Here's a weird thing that happens when you generate images with AI. You describe exactly what you want in a prompt — and the output still somehow looks... the same. Too clean, too pretty, too AI-ish.

The Krea team has known why this happens for a while. Most image models are great at handling "what to draw," but when it comes to "how it should look," they just default to the model's own aesthetic taste. That's where the AI look comes from.

Krea 2 is a foundation model built specifically to tackle that second problem.

3-second summary
The AI look problem Style reference system Multi-image moodboards Strength control Generate in your style

So what even is a style AI?

Krea has been known as a real-time image generation tool since 2023. But this time, they built a model from scratch — for the first time. Krea 2 (K2) isn't borrowing Stable Diffusion or FLUX. It's a proprietary foundation model.

The architecture is latent diffusion (same family as Stable Diffusion and FLUX), but the training data is different. They used an aesthetically curated dataset centered on editorial photography, fine art, design, and concept art. The result is a model with "aesthetic judgment" baked in.

The core of it is the style transfer system. You drop in a reference image and Krea 2 analyzes its color palette, texture, brushwork, and lighting style — then applies those to whatever you're generating. The key idea: style becomes a controllable lever, not a prompt word.

15s
Image generation time
6–12 images
Moodboard references
May 2026
First proprietary foundation model

The style range is wide too. From gritty film photography to clean studio shots, cinematic stills, illustration, digital painting, and more experimental directions — they claim it can render virtually any style. That's a deliberate departure from the safe, pretty outputs most AI image models default to.

What's actually different from other models?

Right now the image generation AI market is dominated by three main models. They each have different strengths — and the comparison table makes it pretty clear where Krea 2 is playing.

GPT Image 2 Gemini Imagen 3 Krea 2
Style control Clean but low artistic range Optimized for photorealism Best-in-class (reference-based)
Prompt accuracy Best-in-class (LLM-integrated) Moderate Interpretive (aesthetics first)
Text rendering Best-in-class Moderate Weak
Photorealism Moderate Best-in-class Weak
Best for Marketing assets, UI mockups Product photos, portraits Concept art, moodboards, brand visuals

Honestly? GPT Image 2 wins on text rendering and prompt accuracy. If you need text in a marketing banner or need a complex instruction executed exactly — GPT Image 2 is the better pick.

Where Krea 2 is unmatched is any work that needs style control. Moodboard-driven brand visuals, campaign concepts, editorial fashion imagery, game or film concept art — being able to drop in references and steer the visual direction is something no other model does right now.

Here's where it struggles, honestly

Text-heavy images (banners, posters), photorealism (product shots, portraits), and complex prompt instructions are all areas where GPT Image 2 or Gemini do better. Worth knowing before you dive in.

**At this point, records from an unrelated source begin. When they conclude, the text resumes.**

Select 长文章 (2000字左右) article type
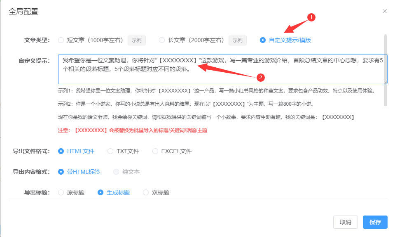The height and width of the screenshot is (237, 395). tap(162, 40)
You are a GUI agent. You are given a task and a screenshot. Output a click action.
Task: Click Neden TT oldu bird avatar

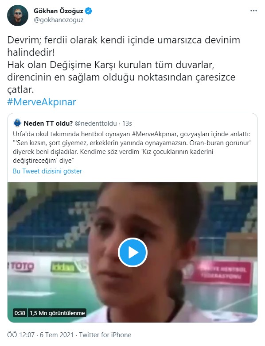pyautogui.click(x=17, y=123)
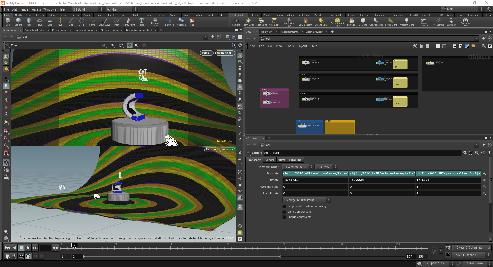The width and height of the screenshot is (493, 267).
Task: Toggle the Child Compensation checkbox
Action: click(x=284, y=212)
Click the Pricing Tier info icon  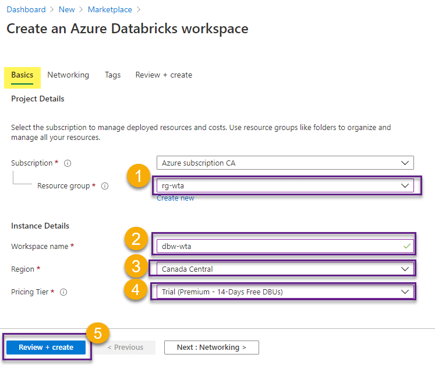[63, 292]
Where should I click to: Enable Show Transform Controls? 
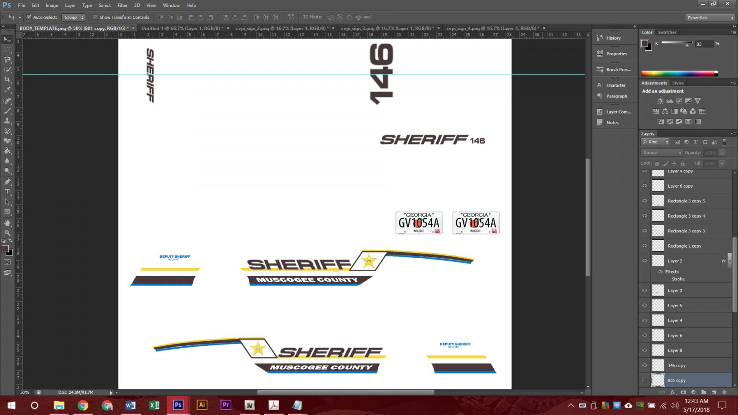pyautogui.click(x=95, y=18)
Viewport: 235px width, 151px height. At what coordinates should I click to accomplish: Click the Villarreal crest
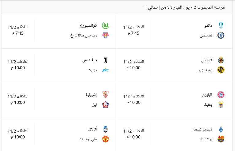[x=221, y=60]
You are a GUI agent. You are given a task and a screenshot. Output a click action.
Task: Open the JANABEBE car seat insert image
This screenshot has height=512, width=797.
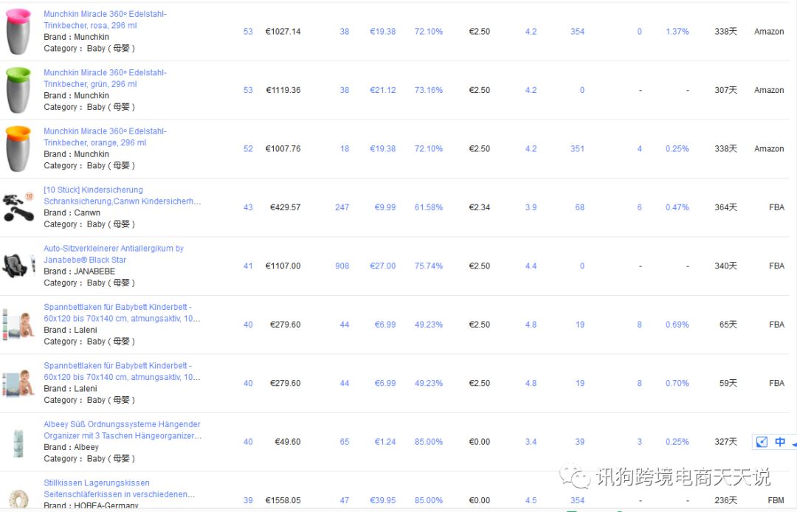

Here's how to actually get started

  1. Go to krea.ai → Select the image tool
    Create an account at krea.ai and navigate to the image generation tool. Basic features work on the free plan.
  2. Upload style reference images
    Upload 1–6 images that match the style you want. Photos, paintings, brand visuals — anything goes. Multiple images let you blend styles.
  3. Write a prompt + set style strength
    Describe "what to draw" in the prompt, then adjust the reference influence strength with a slider. Crank it up and the output closely mirrors the reference vibe; dial it back and it just sets the general direction.
  4. Create a moodboard session (advanced)
    Upload 6–12 references to build a session-level style vector. Every image you generate in that session automatically gets the same consistent style applied — no LoRA fine-tuning needed.
  5. Adjust batch variation
    When generating multiple images at once, you can toggle between Cohesive (consistent palette and style) or Varied (more divergent outputs) to help you pick a final direction.

Best way to start if you're new

Grab 5 images from Pinterest or Are.na that match the mood you're going for and upload them as references. Keep your prompt simple, and set style strength to around 50–60% — that tends to produce the most balanced results.